The setting provides healthy snacks and drinks. Staff work with parents so that children can enjoy healthy packed lunches. Children wash and dry their own hands, and staff encourage them to sit at the table until they have finished eating.

The setting promotes independence throughout the day. Children hang up their coats and self-register when they arrive. This helps them to have a sense of belonging.

Staff encourage children to put on their coats and boots when they go outside. Children help with tidying up throughout the day, which supports them to take responsibility for their environment.Children's physical development is well supported.
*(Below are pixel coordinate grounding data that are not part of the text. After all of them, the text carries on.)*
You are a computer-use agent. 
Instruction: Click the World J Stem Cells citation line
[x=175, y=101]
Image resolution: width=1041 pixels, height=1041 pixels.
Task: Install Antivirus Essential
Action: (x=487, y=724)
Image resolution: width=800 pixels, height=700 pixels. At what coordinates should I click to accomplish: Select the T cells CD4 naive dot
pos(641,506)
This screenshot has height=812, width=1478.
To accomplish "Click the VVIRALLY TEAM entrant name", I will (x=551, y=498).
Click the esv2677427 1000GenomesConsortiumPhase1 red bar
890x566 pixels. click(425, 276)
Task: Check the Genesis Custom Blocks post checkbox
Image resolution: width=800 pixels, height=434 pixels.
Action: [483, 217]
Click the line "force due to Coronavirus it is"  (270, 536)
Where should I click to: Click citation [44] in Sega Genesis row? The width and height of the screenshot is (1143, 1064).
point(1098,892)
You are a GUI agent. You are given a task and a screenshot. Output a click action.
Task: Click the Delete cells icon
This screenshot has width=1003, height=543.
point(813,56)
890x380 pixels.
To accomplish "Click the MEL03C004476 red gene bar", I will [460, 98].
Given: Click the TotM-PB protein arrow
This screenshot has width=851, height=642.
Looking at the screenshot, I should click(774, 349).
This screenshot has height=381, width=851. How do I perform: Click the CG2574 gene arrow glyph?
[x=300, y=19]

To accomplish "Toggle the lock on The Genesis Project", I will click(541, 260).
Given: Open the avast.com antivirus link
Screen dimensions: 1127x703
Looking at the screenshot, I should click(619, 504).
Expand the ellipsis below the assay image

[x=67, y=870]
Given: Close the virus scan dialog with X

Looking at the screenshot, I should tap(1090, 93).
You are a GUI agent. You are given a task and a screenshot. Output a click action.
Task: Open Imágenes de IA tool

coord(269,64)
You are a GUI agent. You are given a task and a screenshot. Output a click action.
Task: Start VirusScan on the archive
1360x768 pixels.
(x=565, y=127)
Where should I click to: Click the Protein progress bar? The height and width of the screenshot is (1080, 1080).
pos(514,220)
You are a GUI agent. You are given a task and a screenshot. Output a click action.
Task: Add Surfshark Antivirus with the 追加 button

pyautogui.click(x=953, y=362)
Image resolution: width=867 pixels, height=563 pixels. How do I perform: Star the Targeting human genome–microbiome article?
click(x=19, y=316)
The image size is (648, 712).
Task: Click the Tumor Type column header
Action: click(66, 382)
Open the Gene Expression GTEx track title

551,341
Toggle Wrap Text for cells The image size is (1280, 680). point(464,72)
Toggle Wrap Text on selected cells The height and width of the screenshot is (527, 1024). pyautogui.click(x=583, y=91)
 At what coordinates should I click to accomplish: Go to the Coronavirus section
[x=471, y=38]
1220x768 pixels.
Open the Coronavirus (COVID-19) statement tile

Children climb on the frame outside and ride bikes. Staff incorporate mathematical learning by encouraging children to stop and count while they are riding their bikes. Inside, children build with large construction materials.

Staff make the most of the local community, taking children on outings to parks and shops. This helps children to learn about the world around them.Skilful teachers help children to develop their listening skills.

At circle time, children play with musical instruments. They follow staff's instructions, stopping their instruments when asked. Staff read books, play games and sing songs with groups of children.

Staff extend children's learning through conversation and questioning. However, teaching is not consistently used across the setting to develop children's growing knowledge and vocabulary.Staff engage children in conversations about their learning.

They help children to create masks of their favourite story characters. Children concentrate hard as they decide how to create their wolf mask, and they use their developing physical skills to use sticky tape and draw. Children dress up as characters from books, and staff use focused texts to develop children's love of books.

The setting creates positive relationships with parents. Parents speak highly of the staff, commenting on the wide range of learning opportunities that the setting provides. They appreciate the communication they receive about their child's well-being and development.

Staff work with parents, providing advice and information on their children's development, which helps them to make progress. Parents are encouraged to join the committee and they take their responsibilities of managing the setting seriously.Leaders reflect on how effective their setting is.

They have a strong idea of their strengths and areas that they want to continue developing. Leaders support staff with their ongoing professional development. They also support staff with their health and well-being.

They carry out risk assessments and make adjustments so that all staff feel fully included.


The arrangements for safeguarding are effective.Leaders have developed robust safeguarding policies and procedures.

They follow safer recruitment procedures to ensure that committee members and staff are checked before working with children. Staff have a good understanding of safeguarding issues. They know the signs that would concern them that a child may be at risk of abuse.

Staff are aware of the importance of preventing radicalisation. They understand how to respond to these concerns, including who they would go to inside and outside of the setting to report any issues.

What does the setting need to do to improve?

To further improve the quality of the early years provision, the provider should: develop consistent support for children's learning, communication and language across the setting so that children can learn and use new words and ideas in their play.